## Goal of the exercise
Gather every line in the entries below that contains the string "Task", matching its case exactly.

[Records from a dataset]
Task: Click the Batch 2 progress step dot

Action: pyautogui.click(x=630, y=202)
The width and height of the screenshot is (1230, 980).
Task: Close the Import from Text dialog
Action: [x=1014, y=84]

## Solution to the problem
Task: Click the Batch 2 progress step dot
Task: Close the Import from Text dialog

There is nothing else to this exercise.